[Clayart] bisque and other stories

mel jacobson melpots at mail.com
Thu Nov 26 09:51:17 EST 2020

the name of my new book about mentors i have had
is/  "learning from the ground up."

all of my mentors did that.
one of my all time favorite mentors is;
Charles Franklin Kettering sometimes known as Charles "Boss" Kettering was an American inventor, engineer, businessman, and the holder of 186 patents. He was a founder of Delco, and was head of research at General Motors from 1920 to 1947. Wikipedia

he did not go to college.  he was a self learner.  i had a tape of a lecture he gave years back to the national assoc of mech engineers.
he invented the modern diesel engine, the spray gun for cars, modern brakes, the modern battery....and on and on and on.
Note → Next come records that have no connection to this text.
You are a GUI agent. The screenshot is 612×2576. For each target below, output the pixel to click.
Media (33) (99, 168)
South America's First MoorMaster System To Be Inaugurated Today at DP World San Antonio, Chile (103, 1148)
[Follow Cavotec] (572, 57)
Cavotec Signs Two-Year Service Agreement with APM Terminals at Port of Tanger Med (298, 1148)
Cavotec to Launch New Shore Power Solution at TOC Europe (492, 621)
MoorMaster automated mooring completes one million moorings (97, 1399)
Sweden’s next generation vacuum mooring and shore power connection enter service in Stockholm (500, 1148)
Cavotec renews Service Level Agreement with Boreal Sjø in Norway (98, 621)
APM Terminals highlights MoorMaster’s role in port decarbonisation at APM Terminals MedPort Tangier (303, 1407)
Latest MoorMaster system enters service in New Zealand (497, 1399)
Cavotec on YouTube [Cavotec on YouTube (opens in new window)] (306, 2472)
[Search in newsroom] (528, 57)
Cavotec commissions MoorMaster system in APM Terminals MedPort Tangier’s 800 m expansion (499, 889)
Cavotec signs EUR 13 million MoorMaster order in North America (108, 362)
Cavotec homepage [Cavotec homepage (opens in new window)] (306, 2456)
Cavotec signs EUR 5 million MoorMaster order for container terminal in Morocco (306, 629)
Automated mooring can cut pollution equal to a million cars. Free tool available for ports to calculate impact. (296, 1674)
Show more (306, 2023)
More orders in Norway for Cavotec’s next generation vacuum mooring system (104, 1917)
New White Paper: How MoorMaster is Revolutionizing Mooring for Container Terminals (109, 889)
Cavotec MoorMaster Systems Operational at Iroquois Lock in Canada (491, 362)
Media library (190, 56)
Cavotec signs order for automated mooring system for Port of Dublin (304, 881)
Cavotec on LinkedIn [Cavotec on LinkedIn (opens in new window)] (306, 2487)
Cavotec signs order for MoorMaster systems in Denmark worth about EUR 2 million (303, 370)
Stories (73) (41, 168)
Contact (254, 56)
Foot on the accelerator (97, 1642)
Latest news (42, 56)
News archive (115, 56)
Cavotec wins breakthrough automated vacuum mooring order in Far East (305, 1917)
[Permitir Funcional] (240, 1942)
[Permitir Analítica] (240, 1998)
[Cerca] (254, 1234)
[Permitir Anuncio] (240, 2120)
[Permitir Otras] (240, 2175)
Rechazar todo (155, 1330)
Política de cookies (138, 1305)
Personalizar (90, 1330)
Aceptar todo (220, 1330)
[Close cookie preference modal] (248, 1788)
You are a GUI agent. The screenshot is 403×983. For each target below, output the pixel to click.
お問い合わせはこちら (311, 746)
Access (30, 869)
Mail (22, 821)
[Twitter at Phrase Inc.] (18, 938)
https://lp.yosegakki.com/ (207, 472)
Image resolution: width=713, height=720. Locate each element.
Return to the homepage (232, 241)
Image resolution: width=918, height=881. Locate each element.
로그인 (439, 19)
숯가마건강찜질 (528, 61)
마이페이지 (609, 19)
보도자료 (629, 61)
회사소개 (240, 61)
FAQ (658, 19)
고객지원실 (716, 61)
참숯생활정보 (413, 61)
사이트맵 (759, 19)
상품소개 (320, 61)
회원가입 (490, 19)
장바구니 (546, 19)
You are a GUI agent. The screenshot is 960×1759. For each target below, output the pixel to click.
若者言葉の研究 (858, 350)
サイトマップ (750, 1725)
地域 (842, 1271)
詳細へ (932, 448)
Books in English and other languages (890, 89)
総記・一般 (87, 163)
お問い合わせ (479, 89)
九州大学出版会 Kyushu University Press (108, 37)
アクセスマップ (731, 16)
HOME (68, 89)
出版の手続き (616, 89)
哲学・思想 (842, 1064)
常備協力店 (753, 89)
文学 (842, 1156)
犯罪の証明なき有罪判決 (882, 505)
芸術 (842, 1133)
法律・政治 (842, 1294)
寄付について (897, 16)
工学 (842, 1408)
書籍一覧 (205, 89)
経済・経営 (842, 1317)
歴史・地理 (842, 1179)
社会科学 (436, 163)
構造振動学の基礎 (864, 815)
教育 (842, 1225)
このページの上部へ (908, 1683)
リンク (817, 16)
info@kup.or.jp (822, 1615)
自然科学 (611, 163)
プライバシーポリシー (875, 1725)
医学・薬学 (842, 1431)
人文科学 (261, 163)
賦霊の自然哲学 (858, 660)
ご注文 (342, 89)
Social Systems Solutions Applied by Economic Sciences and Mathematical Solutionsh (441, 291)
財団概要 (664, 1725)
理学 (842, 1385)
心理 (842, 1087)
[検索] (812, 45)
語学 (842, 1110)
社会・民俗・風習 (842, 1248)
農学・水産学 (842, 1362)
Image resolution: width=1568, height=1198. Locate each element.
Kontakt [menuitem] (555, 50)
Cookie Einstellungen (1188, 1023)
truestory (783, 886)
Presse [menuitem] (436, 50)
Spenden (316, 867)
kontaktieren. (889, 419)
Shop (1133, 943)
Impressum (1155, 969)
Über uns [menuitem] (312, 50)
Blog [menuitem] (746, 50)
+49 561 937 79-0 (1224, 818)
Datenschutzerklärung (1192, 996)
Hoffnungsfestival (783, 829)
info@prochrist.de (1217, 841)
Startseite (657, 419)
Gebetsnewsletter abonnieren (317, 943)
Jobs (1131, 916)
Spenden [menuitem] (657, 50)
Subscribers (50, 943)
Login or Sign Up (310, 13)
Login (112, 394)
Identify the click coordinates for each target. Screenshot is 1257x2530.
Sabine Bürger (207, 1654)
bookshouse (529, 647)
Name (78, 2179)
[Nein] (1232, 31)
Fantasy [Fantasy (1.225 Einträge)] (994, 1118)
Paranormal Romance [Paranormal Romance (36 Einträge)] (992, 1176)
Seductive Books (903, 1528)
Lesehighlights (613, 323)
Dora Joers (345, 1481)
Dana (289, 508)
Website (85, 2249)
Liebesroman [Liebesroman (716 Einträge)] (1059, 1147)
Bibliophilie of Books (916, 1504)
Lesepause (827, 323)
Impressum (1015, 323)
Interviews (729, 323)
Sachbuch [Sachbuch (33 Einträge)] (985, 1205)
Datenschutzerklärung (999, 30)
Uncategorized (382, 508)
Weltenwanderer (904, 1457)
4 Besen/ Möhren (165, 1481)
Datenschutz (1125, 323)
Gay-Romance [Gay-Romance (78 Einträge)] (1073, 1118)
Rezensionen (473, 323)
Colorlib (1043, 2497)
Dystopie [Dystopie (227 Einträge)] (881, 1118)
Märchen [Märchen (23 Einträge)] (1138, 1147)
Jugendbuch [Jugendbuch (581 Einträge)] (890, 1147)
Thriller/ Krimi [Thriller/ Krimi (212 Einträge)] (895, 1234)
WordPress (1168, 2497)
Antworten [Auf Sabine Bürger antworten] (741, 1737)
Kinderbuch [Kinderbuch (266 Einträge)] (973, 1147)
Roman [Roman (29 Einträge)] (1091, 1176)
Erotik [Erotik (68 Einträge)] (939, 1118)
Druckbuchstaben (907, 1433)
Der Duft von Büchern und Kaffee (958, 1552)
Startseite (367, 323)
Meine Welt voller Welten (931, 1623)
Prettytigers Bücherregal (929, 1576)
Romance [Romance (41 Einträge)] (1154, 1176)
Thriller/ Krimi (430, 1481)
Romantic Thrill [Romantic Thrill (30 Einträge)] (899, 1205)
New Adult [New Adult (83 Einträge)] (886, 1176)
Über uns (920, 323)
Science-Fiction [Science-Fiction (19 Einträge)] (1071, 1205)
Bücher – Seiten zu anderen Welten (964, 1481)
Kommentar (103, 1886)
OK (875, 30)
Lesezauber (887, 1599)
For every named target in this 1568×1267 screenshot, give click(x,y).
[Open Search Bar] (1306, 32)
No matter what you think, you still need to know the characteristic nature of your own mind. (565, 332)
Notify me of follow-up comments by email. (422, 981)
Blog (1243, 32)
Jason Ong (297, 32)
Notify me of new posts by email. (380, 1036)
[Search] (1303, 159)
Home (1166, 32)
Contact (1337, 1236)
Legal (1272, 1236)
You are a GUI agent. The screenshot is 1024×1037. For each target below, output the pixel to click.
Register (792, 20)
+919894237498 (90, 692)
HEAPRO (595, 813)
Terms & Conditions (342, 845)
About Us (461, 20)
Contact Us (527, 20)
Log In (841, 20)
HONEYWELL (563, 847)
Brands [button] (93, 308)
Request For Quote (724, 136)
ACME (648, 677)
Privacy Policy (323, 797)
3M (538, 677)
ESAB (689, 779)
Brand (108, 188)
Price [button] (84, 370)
here is a story from his tape.
"we wanted to paint cars a color, anything but black. it took forever for enamel to dry on cars so i came up with an oven to dry them fast...but
it was still, one at a time.  my wife and i were in San Francisco and i watched a japanese man making lacquer boxes he used a spray gun held in his mouth..i asked him "what is the problem with doing lacquer?  he said.."dry too fast'.  Wow.  bingo, i went home and mixed lacquer with enamel and that we could spray and it dried in an
 hour.then we used the oven to harden the paint.. "one day i called up through a window to the boss of GM and yelled.."what is your favorite color????"  "red' he yelled.  We pulled his cadillac into the shop, sprayed it bright red and re-parked it.  colored cars from that day on."

Boss was a ground up guy. he said "the diesel felt good running, it was a happy engine, gas is too wild". he transferred feeling into engineering.
he also said the "slide rule is stupid, everyone knows what 2+2 is...the slide rule answers 3.998562,
IT IS LIKE BISQUE. what are you trying to do????? then do it.  you don't need a slide rule. use your brain.  this not for ken, it is for all that
like to use your own brain and figure things out. it is your DNA if you are serious worker in clay. so, think of that woman making pots in africa in the year 800 B.C.  no slide rule, no chart, just her...and she did it. re-look at the picture of mrs. mugamba on my website, clayart page.  remind yourself of how she does it.